AIM OF THE TASK | Transcribe the passage of the SLIP Technology Browser exercise text starting at "As in Exercise" and ending at "on analytics conjectures.".

SLIP

 

SLIP Technology Browser Exercise II

 

November 19, 2001

 

 

 

 

Obtaining Informational Transparency with Selective Attention

 

 

 

Dr. Paul S. Prueitt

President, OntologyStream Inc

November 15, 2001

 

 

 

 

 

SLIP Technology Browser Exercise II

{Eventname, d_port}

 

November 19, 2001

 

One needs two WinZip files, sSLIP and tSLIP.  Exercise I used files vSLIP and wSLIP.  These files are available from beadmaster@ontologystream.com.

 

Review:

 

As in Exercise I, an analytic conjecture was developed that linked defender ports through a non-specific relationship. A RealSecure summary intrusion event database was used.  We used 14,475 records from April 15, 2001.  The RealSecure columns that are used are:

 

{ record, ename, protocol, s_port, d_port, s_addname, d_addname, epriority }

 

s_addname is the IP address of the source and d_addname is the IP of the defender. 

 

Let us review now the formal concept on analytics conjectures. 

 

 

 

Figure 1: A simplest form of an analytic conjecture

 

 

Formally we have:

( a₁ , b ) +  ( a₂ , b )  à   < a₁ , r,  a₂ >

 

where r is the non-specific relationship. 

 

The “b” values are from one column in the intrusion event log and the “a” values are from a second column in the intrusion event log. 

 

We call “b” the “first name” and “a” the “second name”.  The set { a } define the sets of atoms that are categorized. 

 

Incident event description

 

Incident event description can be automatically constructed using emergent computing and a reordering of the values of a derived Report.  The purpose of Exercise II is to explore the Incident level event description as a graph (see Figure 2)

 

The set { b } provides means to define the incident level events that result from the SLIPstream emergent computing technique.

SUPPLIED MATERIAL |
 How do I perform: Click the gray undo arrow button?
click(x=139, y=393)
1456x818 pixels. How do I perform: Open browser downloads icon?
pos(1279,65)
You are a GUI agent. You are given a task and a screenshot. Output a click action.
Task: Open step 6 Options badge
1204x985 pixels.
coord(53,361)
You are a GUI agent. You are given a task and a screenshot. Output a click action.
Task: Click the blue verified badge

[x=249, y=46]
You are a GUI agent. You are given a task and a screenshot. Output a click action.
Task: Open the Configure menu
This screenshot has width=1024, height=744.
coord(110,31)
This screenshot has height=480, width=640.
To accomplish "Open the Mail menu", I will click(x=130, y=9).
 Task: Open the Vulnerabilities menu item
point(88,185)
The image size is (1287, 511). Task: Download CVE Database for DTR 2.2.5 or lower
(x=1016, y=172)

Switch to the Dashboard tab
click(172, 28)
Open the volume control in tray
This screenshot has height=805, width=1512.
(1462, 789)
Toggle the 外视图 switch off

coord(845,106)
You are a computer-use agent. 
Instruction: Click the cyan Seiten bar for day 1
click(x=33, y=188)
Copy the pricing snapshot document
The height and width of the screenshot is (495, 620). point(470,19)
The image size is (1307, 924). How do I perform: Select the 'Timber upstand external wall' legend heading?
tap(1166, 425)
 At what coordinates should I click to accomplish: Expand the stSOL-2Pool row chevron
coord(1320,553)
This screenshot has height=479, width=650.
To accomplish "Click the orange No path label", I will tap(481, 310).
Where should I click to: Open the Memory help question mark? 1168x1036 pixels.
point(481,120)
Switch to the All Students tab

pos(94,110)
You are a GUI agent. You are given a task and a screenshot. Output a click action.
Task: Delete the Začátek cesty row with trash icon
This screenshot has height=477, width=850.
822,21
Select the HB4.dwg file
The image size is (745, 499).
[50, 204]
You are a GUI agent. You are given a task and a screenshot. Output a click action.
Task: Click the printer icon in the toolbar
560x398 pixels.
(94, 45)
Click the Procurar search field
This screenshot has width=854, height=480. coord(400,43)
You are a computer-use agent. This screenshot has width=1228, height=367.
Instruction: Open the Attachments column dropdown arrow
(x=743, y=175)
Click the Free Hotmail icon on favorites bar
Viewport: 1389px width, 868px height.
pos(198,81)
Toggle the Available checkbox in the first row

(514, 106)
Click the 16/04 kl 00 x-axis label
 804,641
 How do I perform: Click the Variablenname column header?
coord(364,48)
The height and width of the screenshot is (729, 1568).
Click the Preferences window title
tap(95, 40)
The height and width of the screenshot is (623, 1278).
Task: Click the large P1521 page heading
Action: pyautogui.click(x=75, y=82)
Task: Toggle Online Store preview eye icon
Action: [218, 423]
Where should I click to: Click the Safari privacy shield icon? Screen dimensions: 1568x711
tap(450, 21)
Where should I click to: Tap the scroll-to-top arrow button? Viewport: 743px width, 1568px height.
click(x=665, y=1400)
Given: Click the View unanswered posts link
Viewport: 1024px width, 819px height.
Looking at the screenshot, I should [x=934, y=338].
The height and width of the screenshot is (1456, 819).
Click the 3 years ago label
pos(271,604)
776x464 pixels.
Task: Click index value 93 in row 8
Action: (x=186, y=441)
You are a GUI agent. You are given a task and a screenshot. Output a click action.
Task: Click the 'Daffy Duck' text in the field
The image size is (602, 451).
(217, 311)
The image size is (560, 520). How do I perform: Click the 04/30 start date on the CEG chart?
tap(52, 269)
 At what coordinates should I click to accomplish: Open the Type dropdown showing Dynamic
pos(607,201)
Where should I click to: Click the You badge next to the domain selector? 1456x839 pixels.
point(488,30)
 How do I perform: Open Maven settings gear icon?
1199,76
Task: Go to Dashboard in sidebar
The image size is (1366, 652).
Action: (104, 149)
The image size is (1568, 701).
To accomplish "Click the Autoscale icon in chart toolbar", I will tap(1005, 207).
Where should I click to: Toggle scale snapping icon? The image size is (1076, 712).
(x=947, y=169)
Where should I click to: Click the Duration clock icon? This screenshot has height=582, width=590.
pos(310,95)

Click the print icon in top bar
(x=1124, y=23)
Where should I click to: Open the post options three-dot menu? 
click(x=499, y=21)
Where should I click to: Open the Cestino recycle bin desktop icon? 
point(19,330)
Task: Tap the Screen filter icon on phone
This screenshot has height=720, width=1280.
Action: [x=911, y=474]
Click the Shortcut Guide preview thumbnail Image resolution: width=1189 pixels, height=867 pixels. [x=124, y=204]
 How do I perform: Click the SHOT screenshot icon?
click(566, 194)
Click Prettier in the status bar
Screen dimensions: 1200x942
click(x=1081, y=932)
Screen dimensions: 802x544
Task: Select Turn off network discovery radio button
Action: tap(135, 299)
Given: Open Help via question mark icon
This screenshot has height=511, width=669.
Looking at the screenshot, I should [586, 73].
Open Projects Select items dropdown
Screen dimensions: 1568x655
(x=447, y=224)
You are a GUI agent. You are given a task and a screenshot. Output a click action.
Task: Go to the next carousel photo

SOLUTION FOR THIS TASK |
As in Exercise I, an analytic conjecture was developed that linked defender ports through a non-specific relationship. A RealSecure summary intrusion event database was used.  We used 14,475 records from April 15, 2001.  The RealSecure columns that are used are:

 

{ record, ename, protocol, s_port, d_port, s_addname, d_addname, epriority }

 

s_addname is the IP address of the source and d_addname is the IP of the defender. 

 

Let us review now the formal concept on analytics conjectures.